Excerpts from a dataset
- Opening Delimiter -
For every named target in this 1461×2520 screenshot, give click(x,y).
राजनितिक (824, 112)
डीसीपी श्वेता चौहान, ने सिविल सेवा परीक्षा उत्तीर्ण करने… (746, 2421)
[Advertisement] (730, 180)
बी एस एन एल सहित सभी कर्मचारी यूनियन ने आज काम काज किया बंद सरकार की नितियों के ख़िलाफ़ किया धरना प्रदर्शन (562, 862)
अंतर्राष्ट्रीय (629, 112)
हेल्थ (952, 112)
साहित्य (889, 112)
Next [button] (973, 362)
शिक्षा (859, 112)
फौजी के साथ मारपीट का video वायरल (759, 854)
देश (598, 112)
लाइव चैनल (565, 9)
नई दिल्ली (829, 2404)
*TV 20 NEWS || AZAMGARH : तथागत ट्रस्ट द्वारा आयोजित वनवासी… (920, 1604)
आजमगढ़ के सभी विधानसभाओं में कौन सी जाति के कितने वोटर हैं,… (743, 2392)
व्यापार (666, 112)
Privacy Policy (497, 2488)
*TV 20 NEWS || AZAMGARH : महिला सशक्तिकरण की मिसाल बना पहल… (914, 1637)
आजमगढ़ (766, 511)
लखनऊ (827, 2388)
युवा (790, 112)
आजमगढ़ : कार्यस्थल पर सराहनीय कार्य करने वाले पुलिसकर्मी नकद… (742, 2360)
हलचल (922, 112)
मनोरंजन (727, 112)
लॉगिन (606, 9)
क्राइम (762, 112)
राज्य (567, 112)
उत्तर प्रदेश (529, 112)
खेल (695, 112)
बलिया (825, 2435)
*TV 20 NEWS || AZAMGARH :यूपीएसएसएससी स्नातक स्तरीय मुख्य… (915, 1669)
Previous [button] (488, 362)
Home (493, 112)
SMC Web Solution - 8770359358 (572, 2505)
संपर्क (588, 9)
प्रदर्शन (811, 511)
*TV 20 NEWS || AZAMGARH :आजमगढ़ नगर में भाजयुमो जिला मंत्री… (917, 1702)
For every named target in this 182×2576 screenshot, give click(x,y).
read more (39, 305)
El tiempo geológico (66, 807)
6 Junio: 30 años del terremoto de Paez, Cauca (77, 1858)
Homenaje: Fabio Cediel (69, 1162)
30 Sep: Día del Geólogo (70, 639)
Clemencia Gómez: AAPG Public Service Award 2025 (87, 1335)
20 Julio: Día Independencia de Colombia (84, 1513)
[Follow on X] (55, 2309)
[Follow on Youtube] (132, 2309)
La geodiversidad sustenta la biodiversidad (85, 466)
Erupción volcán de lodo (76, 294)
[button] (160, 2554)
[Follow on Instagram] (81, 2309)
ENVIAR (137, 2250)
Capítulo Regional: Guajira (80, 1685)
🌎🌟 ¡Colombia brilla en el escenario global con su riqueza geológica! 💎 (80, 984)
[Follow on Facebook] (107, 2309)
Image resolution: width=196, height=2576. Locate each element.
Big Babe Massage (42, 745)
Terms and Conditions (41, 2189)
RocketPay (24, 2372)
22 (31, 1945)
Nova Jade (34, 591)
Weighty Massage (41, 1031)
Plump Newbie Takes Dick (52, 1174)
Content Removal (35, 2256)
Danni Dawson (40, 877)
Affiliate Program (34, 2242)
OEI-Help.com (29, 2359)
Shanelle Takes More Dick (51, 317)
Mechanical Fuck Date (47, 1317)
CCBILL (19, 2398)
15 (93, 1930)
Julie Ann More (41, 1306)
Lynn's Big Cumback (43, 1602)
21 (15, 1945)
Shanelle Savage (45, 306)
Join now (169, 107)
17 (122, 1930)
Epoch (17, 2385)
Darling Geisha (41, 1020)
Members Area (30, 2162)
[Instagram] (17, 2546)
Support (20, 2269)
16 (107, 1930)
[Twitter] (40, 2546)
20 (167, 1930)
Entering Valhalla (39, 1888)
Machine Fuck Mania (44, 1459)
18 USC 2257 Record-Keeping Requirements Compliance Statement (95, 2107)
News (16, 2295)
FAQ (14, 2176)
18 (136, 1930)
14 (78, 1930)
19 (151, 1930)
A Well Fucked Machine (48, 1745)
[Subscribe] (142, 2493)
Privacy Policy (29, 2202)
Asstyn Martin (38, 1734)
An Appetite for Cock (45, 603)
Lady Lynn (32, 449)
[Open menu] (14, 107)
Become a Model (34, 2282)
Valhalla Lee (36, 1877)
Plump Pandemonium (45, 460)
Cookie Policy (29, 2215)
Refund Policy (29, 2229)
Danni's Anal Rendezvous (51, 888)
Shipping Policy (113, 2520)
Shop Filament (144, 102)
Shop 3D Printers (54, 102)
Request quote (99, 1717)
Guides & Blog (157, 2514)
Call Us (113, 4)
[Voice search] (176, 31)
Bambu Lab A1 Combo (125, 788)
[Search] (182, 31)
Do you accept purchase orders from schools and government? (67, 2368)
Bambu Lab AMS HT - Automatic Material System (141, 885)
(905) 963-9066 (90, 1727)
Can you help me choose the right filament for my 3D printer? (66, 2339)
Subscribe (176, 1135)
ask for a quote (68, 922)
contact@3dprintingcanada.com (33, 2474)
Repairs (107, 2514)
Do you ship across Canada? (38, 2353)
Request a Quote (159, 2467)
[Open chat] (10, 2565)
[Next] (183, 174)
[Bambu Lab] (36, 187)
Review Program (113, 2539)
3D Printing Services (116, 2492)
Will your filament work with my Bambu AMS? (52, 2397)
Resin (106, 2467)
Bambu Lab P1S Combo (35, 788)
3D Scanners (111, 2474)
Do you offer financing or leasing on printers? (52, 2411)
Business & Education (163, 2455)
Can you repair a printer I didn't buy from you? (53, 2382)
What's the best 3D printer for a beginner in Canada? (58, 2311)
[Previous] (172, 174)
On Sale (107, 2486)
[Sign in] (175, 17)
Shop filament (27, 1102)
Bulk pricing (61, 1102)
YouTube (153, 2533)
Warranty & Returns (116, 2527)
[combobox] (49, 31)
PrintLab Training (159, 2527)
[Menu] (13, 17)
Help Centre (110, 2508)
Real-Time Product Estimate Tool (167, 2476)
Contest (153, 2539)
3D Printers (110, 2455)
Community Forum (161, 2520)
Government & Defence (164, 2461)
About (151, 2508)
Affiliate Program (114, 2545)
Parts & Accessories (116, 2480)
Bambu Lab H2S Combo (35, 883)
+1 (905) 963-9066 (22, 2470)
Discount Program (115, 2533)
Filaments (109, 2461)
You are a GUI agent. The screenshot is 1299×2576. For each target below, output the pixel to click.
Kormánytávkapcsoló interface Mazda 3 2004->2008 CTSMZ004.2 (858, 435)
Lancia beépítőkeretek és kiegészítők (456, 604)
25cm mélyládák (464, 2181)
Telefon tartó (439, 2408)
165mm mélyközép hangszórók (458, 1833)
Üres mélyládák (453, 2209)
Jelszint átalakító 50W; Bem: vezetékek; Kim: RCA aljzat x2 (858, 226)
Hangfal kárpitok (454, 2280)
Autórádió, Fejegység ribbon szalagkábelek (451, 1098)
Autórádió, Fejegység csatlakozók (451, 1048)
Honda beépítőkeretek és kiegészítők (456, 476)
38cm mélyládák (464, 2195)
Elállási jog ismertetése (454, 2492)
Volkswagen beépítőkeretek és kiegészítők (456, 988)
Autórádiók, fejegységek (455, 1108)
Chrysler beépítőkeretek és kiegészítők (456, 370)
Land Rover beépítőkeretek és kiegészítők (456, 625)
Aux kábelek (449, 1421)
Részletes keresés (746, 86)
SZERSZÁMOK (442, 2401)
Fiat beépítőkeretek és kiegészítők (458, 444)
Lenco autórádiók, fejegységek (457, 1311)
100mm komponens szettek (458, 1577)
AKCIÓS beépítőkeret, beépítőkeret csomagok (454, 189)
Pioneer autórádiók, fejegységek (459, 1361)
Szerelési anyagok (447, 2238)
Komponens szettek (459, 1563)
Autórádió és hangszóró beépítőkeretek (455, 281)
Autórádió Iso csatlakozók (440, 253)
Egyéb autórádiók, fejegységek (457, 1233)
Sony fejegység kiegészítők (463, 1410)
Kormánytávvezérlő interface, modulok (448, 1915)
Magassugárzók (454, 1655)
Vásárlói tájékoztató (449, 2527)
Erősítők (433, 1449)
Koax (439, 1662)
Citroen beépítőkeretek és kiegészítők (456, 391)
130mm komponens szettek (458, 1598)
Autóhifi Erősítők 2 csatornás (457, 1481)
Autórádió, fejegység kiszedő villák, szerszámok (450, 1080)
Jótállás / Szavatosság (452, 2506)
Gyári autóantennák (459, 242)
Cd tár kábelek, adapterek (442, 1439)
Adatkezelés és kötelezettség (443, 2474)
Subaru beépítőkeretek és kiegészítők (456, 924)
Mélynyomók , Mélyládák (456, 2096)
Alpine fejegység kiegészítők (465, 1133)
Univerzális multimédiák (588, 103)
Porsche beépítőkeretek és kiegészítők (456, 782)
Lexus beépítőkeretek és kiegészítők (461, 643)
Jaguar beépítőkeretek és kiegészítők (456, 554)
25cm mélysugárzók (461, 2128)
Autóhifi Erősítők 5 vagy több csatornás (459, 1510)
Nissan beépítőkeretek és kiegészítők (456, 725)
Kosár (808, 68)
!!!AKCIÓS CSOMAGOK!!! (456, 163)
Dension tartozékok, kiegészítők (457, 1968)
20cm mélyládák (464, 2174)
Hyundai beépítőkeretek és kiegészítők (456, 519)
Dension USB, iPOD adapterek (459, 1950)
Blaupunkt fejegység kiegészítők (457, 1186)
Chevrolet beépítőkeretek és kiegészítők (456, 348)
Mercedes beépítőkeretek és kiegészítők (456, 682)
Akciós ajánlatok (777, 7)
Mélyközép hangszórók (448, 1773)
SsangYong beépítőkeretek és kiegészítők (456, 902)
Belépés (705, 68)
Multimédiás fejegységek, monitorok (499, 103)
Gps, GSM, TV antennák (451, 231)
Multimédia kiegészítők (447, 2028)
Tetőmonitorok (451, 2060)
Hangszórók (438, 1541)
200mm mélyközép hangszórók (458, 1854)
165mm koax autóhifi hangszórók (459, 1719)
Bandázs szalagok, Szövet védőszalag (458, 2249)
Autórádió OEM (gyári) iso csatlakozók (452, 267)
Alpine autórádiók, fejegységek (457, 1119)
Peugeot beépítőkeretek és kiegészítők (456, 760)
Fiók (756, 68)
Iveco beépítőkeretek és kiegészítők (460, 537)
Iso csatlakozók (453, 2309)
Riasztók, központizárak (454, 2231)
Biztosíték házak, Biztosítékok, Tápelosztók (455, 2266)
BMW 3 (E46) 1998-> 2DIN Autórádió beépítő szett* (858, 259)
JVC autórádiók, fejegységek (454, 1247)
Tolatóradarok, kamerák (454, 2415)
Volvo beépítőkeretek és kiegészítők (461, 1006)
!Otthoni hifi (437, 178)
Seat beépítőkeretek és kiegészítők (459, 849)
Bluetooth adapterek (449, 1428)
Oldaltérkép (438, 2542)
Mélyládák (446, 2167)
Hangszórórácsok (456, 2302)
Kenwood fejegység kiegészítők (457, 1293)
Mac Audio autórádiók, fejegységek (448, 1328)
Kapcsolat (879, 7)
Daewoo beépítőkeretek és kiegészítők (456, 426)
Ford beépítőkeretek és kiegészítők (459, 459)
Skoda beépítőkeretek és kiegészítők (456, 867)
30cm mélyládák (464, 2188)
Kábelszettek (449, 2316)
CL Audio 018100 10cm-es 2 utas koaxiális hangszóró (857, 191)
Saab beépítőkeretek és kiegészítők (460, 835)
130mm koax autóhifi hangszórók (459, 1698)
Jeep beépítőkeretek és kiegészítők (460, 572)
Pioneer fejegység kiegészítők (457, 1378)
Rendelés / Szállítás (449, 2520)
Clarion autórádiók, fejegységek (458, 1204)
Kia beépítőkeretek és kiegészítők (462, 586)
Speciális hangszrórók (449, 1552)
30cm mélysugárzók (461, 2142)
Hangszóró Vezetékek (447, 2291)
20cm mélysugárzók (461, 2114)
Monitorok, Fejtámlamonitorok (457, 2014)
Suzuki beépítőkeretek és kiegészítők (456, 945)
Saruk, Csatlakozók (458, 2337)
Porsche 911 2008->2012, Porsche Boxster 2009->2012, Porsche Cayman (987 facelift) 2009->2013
- Closing Delimiter -
WHAT NEEDS TO BE DONE:
What you return should be exactly the lines above, starting at the one with "Koax (439, 1662)" and ending at the one with "Mélynyomók , Mélyládák (456, 2096)", and nothing else.

TASK OUTPUT:
Koax (439, 1662)
Citroen beépítőkeretek és kiegészítők (456, 391)
130mm komponens szettek (458, 1598)
Autóhifi Erősítők 2 csatornás (457, 1481)
Autórádió, fejegység kiszedő villák, szerszámok (450, 1080)
Jótállás / Szavatosság (452, 2506)
Gyári autóantennák (459, 242)
Cd tár kábelek, adapterek (442, 1439)
Adatkezelés és kötelezettség (443, 2474)
Subaru beépítőkeretek és kiegészítők (456, 924)
Mélynyomók , Mélyládák (456, 2096)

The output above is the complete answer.